Goal:
Rewrite everything in the material from the line containing "Task: Open the Navigator panel flyout menu" down to the line containing "Action: click(436, 43)", requests included, and scale only the answer coordinates by 2.55, rounding to whole numbers with halves going up. Leave the pictures out.

Data provided:
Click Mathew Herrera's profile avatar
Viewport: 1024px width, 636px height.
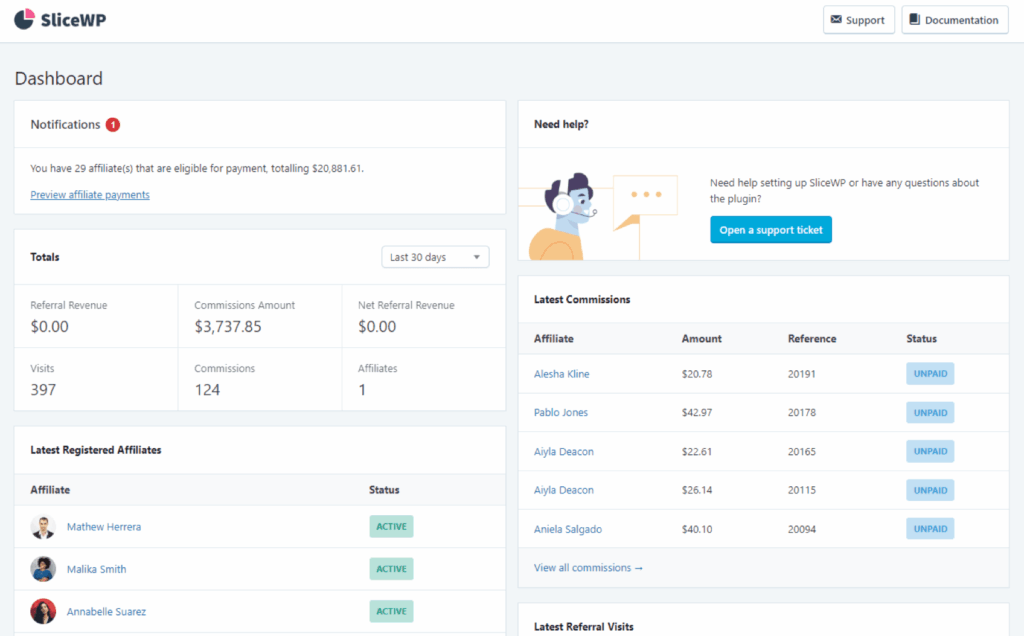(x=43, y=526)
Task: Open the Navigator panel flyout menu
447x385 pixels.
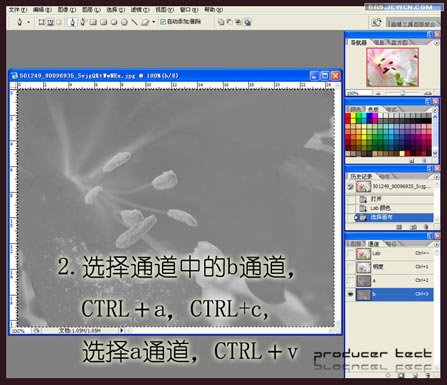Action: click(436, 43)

--

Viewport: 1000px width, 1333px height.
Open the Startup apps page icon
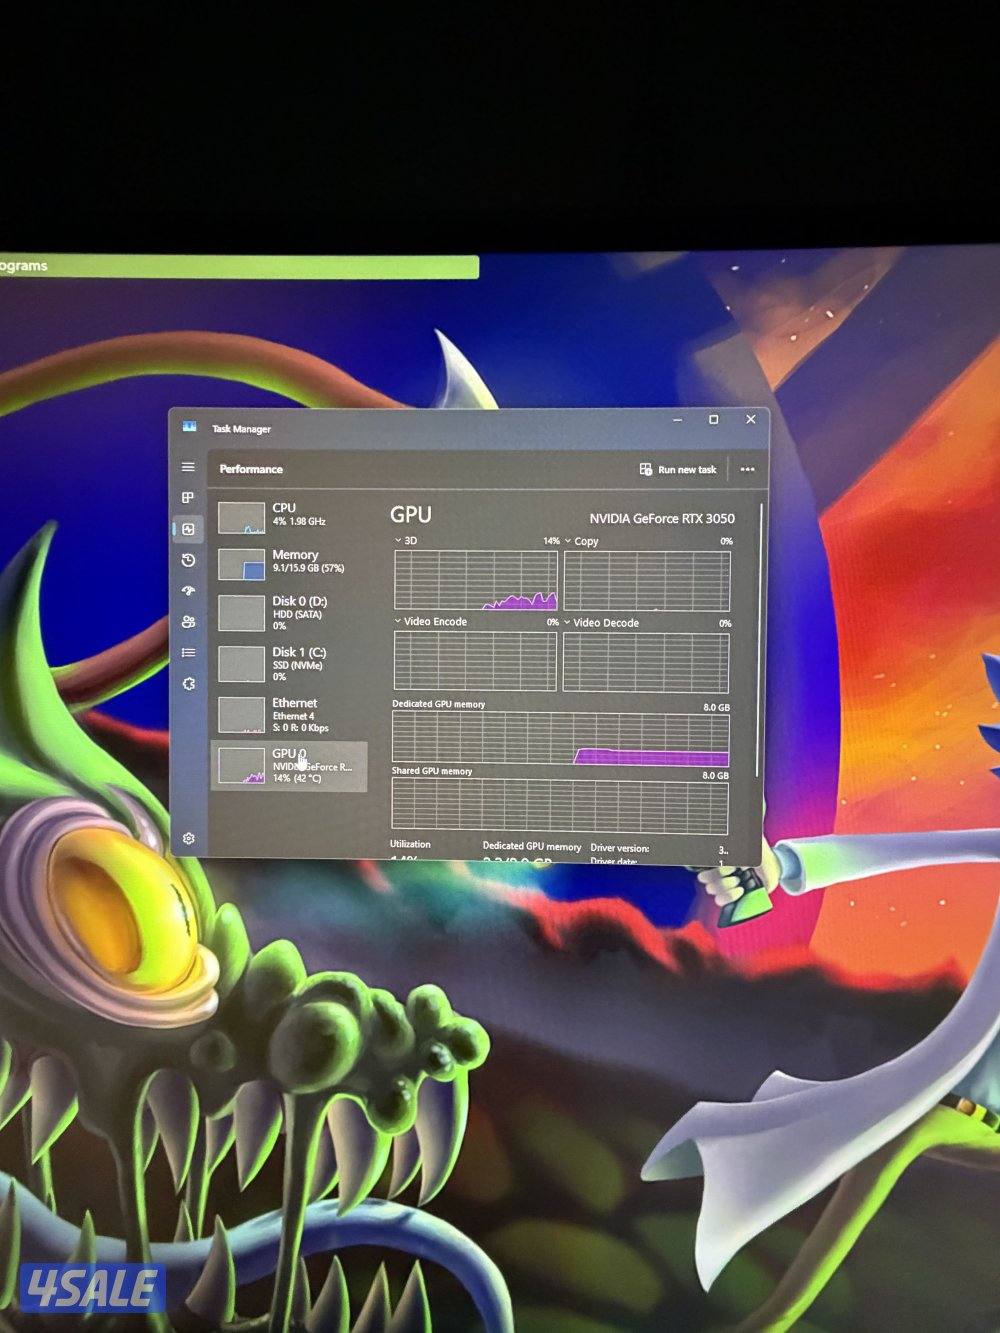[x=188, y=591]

...

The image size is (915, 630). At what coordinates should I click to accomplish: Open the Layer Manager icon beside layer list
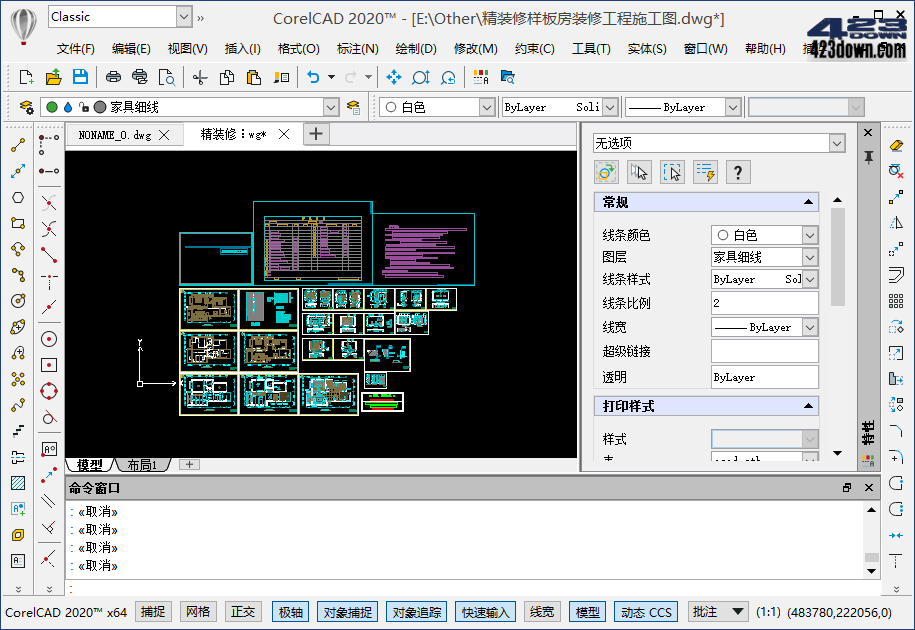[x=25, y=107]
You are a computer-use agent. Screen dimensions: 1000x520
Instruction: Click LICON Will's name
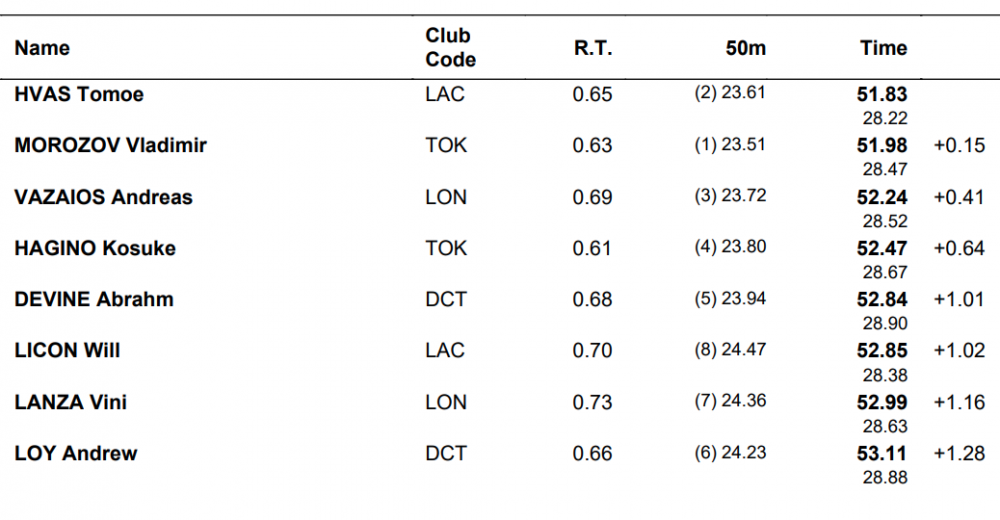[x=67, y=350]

Completed task:
Task: Open the Navigator panel flyout menu
447x385 pixels.
Action: click(1112, 110)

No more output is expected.